One of our guys is having fun playing with graph databases, and we had a serious discussion on how we can use Voron for that.
No, we don’t have any plans to do a graph database. This is purely one of the guys playing with something that interest him.
For the purpose of this post, I’m only concerned with having the ability to store graph data and read them efficiently. I don’t care for the actual graph operations.
Let us look at the following graph:
Here is how we can define this in code:
var michael = db.CreateNode(); michael["Name"] = "Michael"; var graphs = db.CreateNode(); graphs["Name"] = "Graphs"; var edge = michael.RelatesTo(graphs, db.Relationship("Plays With"));
Now, how would we go about implementing something like this? Well, with Voron, that is pretty easy.

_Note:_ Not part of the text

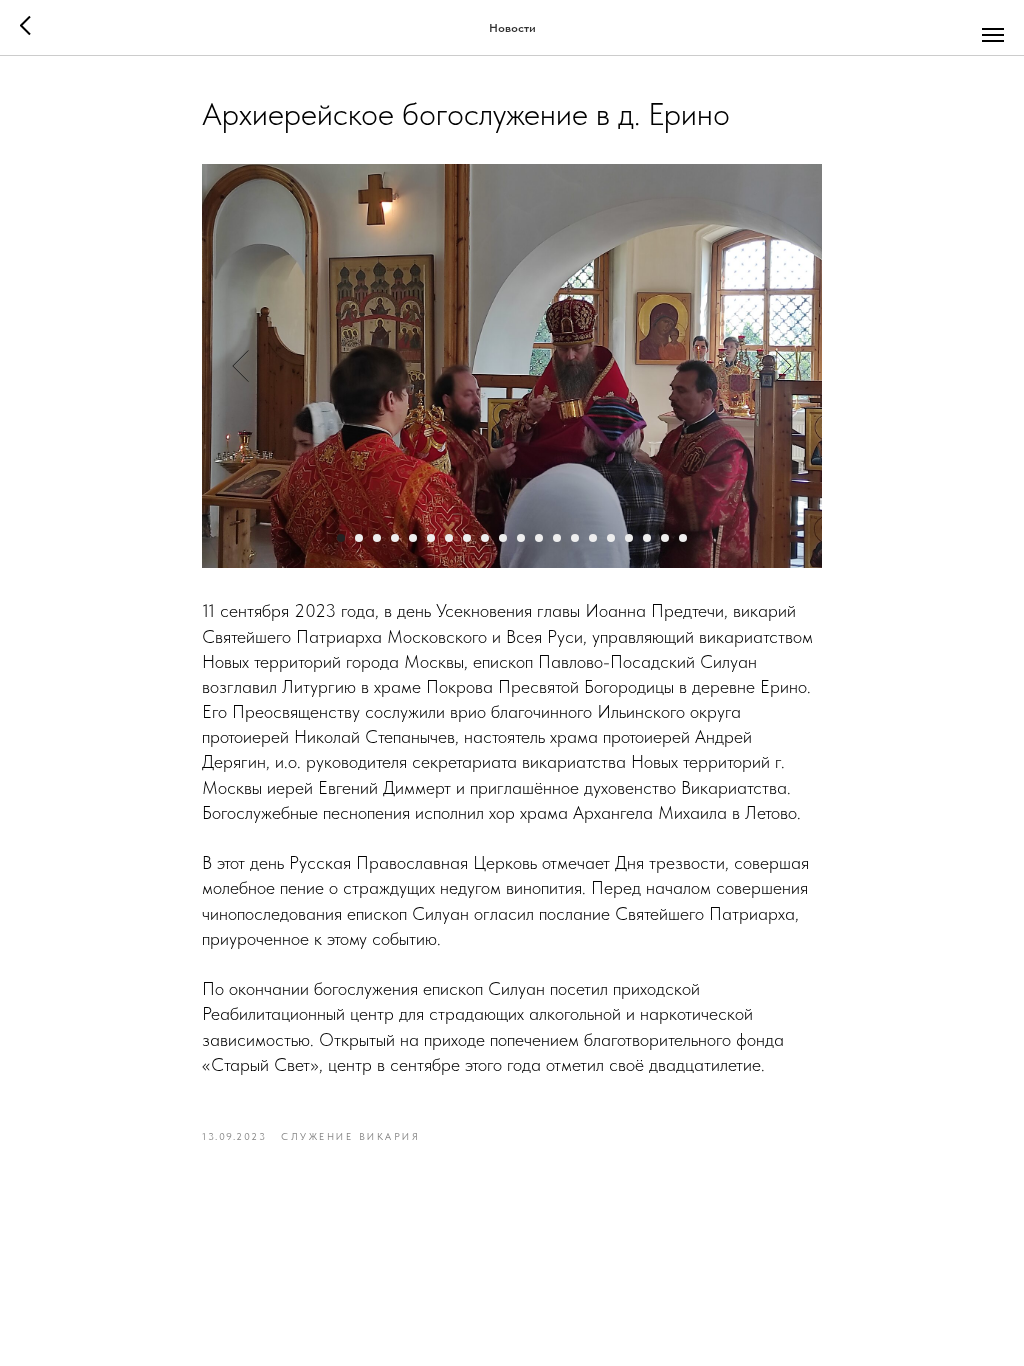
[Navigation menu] (993, 35)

We’ll start with defining a Nodes tree, which is going to using an incremental 64 bits integer for the key, and a JSON object for the value. This means that on CreateNode, we’ll just allocate the id for it, and just have the node itself as a JSON object that can be as complex as you want.
We also have relationships, and here it gets a bit complex, a relationship is always from a node to a node, and it has a specific type. Because the types of relationships tend to be very few, we will limit them to 65,536 relationship types. I think that this would be more than enough. As a result, I can quickly get the id of a relationship type. This leads us to having another tree in Voron, the RelationshipTypes tree, with a key that is the string name of the relationship and the value is just an incremental short. The reason we need to do this will be obvious shortly.

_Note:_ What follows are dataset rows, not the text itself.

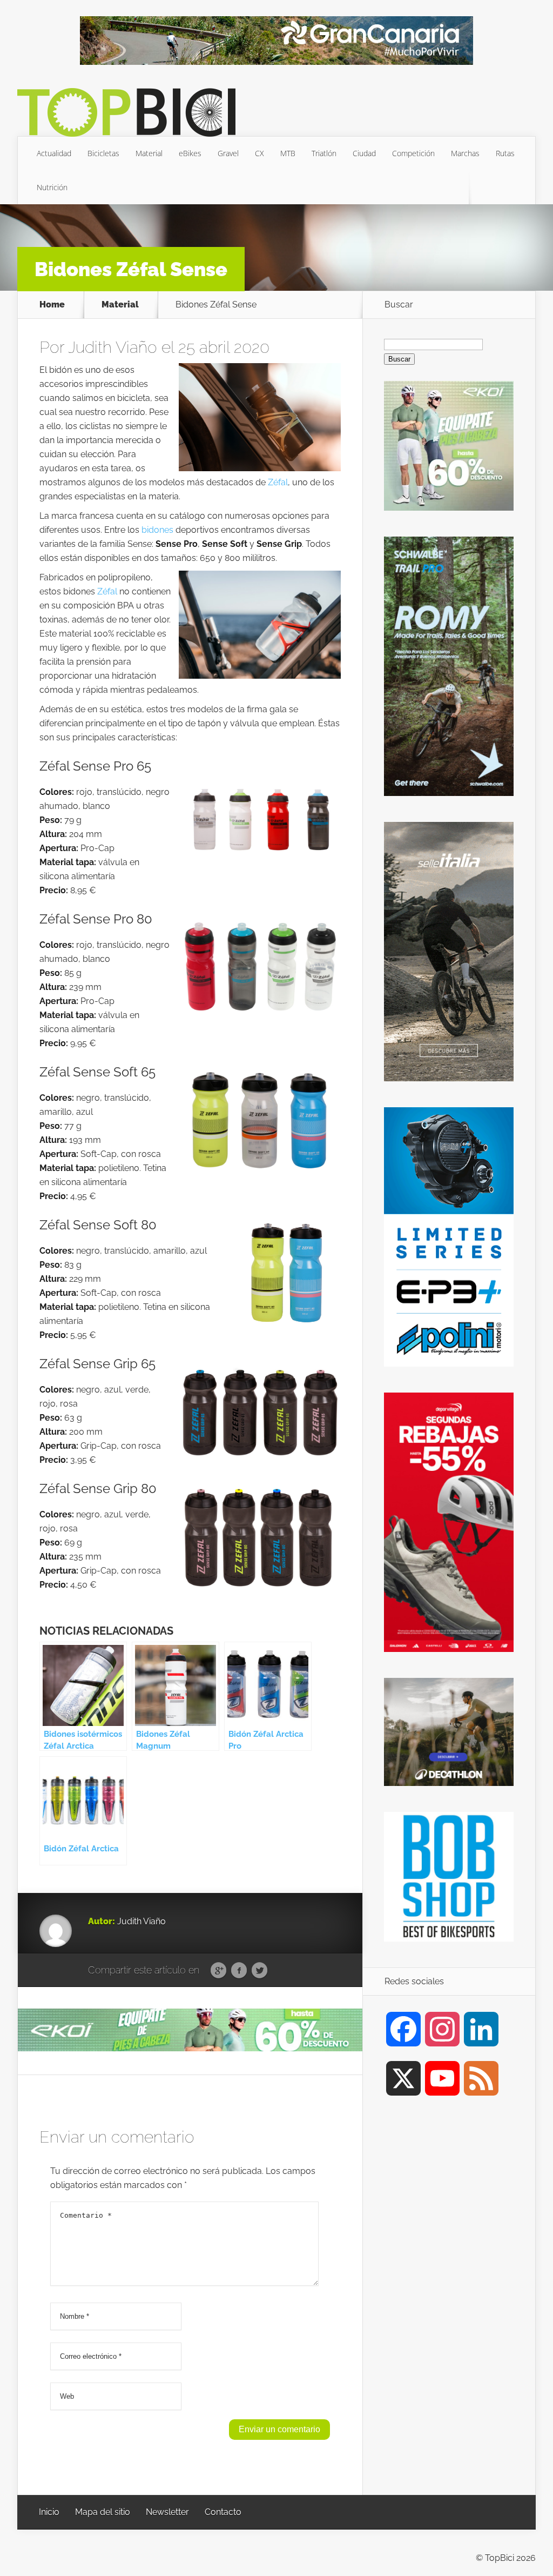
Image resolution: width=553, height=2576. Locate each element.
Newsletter (167, 2512)
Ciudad (364, 153)
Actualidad (54, 153)
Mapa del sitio (102, 2512)
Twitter (259, 1970)
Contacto (223, 2512)
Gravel (228, 153)
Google (218, 1970)
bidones (157, 530)
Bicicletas (103, 153)
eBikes (190, 153)
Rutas (505, 153)
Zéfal (278, 482)
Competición (413, 153)
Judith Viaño (112, 347)
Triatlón (324, 153)
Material (149, 153)
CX (259, 153)
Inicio (49, 2512)
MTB (287, 153)
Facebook (239, 1970)
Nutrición (52, 187)
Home (52, 304)
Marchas (465, 153)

After we have the relationship type, we need to record the actual relationships. That means that we need to consider how we want to record that. Relationships can have their own properties, so the actual relationship is going to be another JSON object as the value in a tree. But what about the key for this tree? The question here is how are we going to work with this? What sort of queries are we going to issue. Obviously, in a graph database, we are going to follow relationships a lot. And the kind of questions we are going to ask are almost always going to be “from node X, find all outgoing relations of type Y”. So we might as well do this properly.
The key for the relations tree would be 18 bytes, the first 8 bytes are the source node id, the next 2 bytes are the relationship type and the last 8 bytes are the destination node id. That means that on the disk, the data is actually sorted first by the node id, then by the relationship type. Which make the kind of queries that I was talking about very natural and fast.
And that is pretty much it. Oh, you’re going to need metadata tree for things like the last relationship type id, and probably other stuff. But that is it, when speaking from the point of view of the storage.
The overall structure is:
Nodes - (Key: Int64, Val: JSON)
RelationshipTypes – (Key: string, Val: Int16)
Relationships ( Key: Int64, Int16, Int64, Val: JSON)
And on top of that you’ll be able to write any sort of graph logic.